Exercise: Skip every picture, and output exactly the lines starting at the one with "Task: Select the" and running through the last line of the material below.
Segment Open
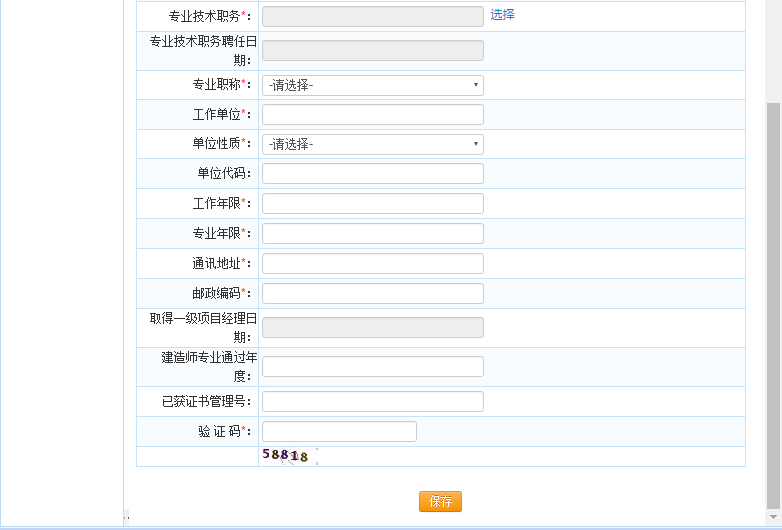Select the 邮政编码 text field
Screen dimensions: 782x530
(372, 293)
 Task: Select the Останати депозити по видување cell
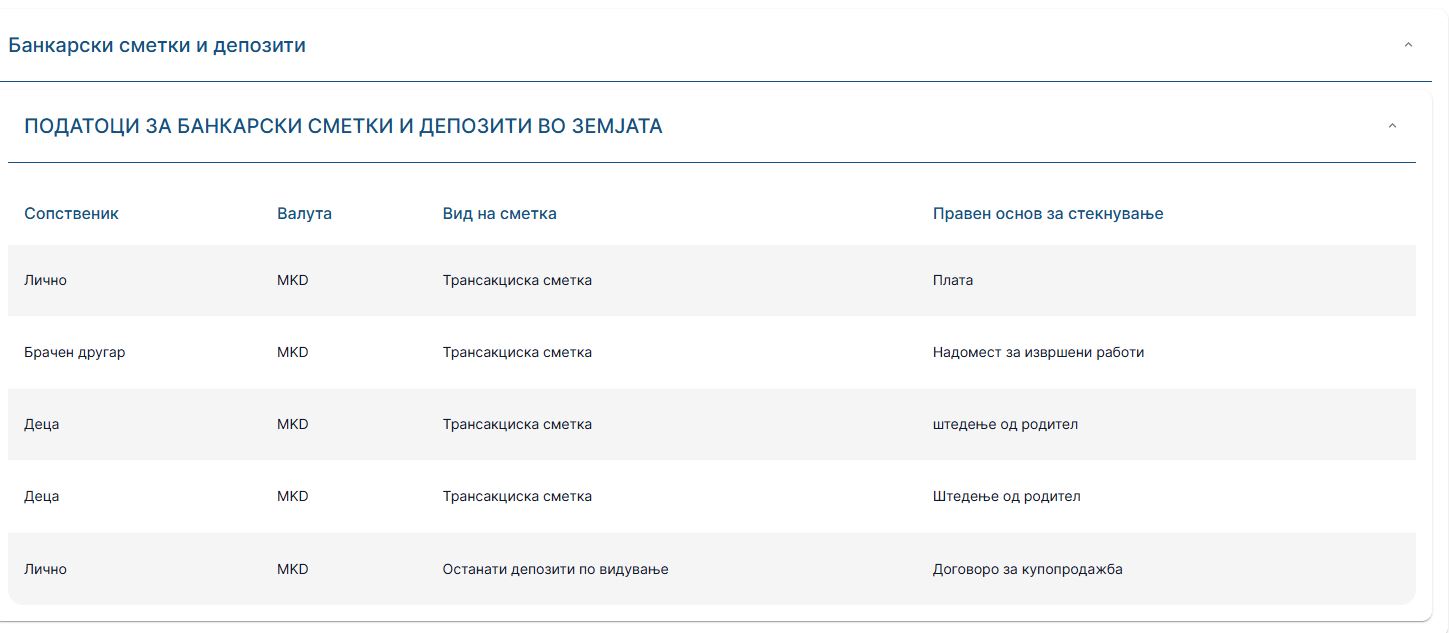click(555, 569)
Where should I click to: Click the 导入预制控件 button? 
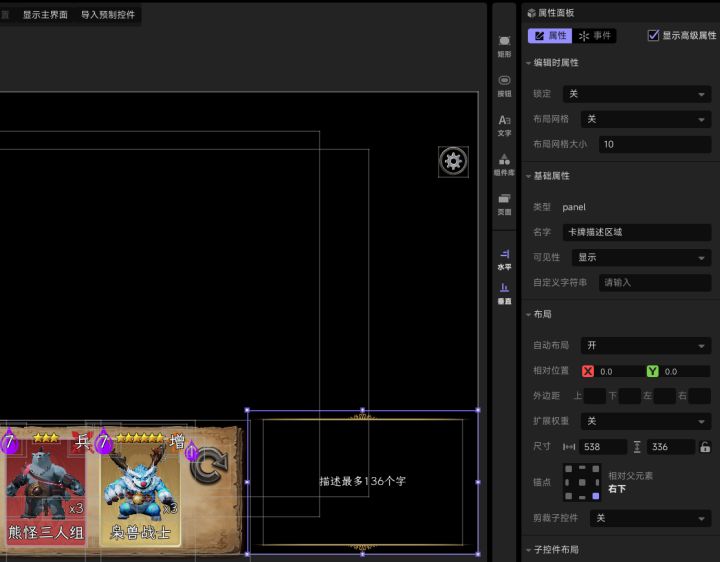point(108,15)
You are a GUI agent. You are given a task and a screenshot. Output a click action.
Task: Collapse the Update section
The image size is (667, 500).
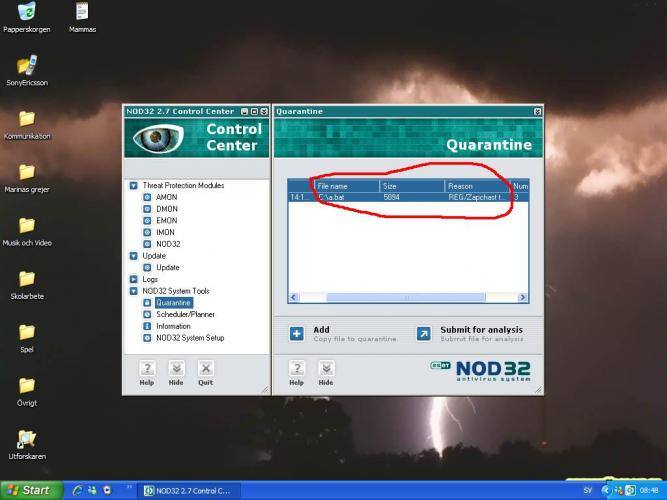(x=133, y=256)
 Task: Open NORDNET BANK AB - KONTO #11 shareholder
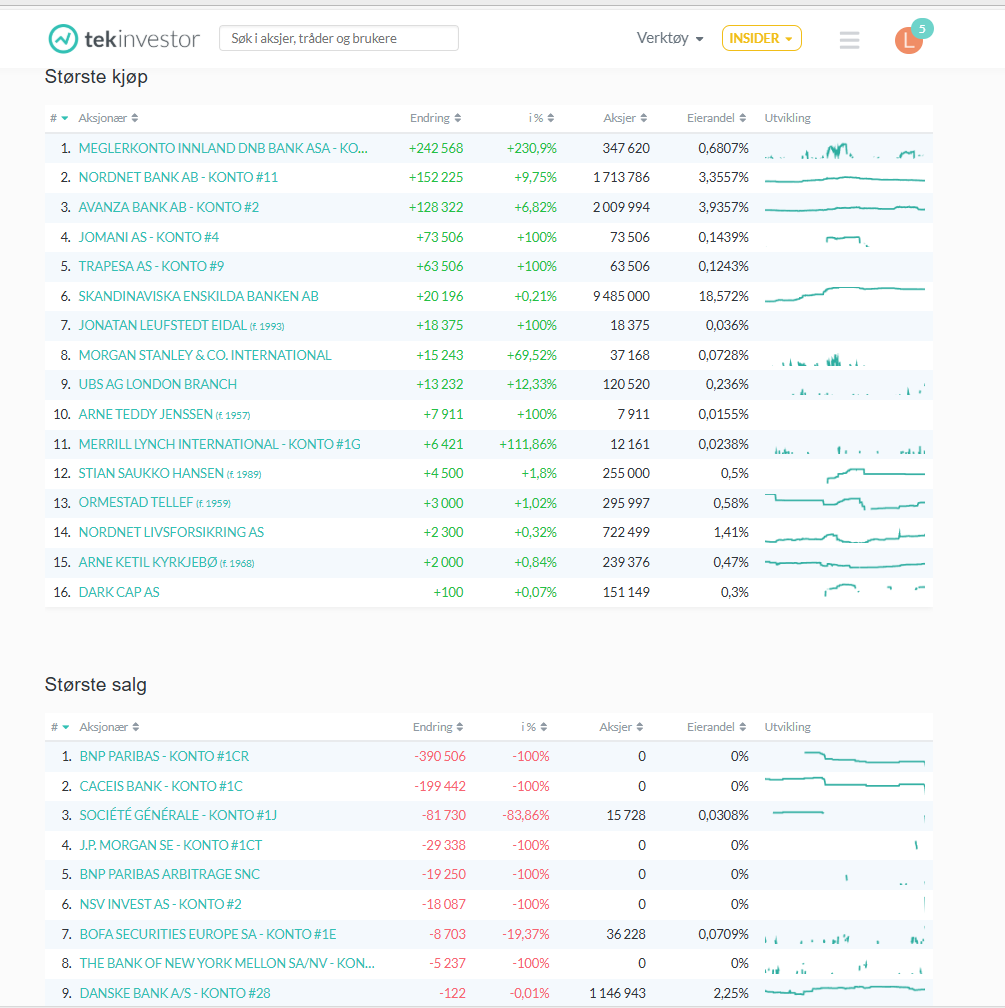[x=178, y=178]
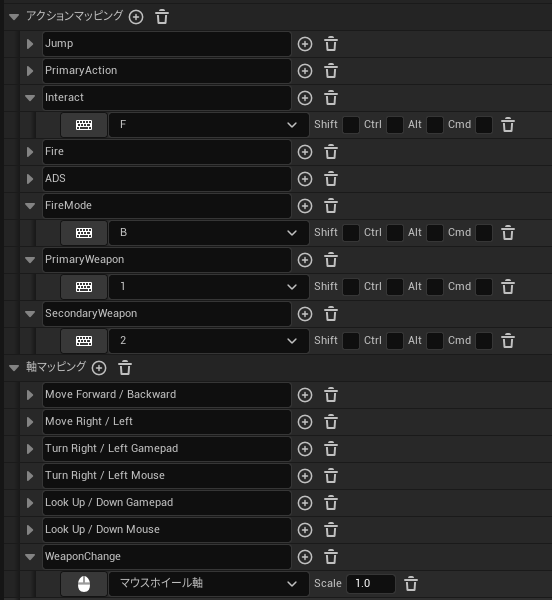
Segment Closed
Response area:
 Task: Select the Останати депозити по видување cell
click(555, 569)
Where should I click to: Click the 导入预制控件 button? 
point(108,15)
You are a GUI agent. You are given a task and a screenshot. Output a click action.
Task: Collapse the Update section
The image size is (667, 500).
(x=133, y=256)
 Task: Open NORDNET BANK AB - KONTO #11 shareholder
[x=178, y=178]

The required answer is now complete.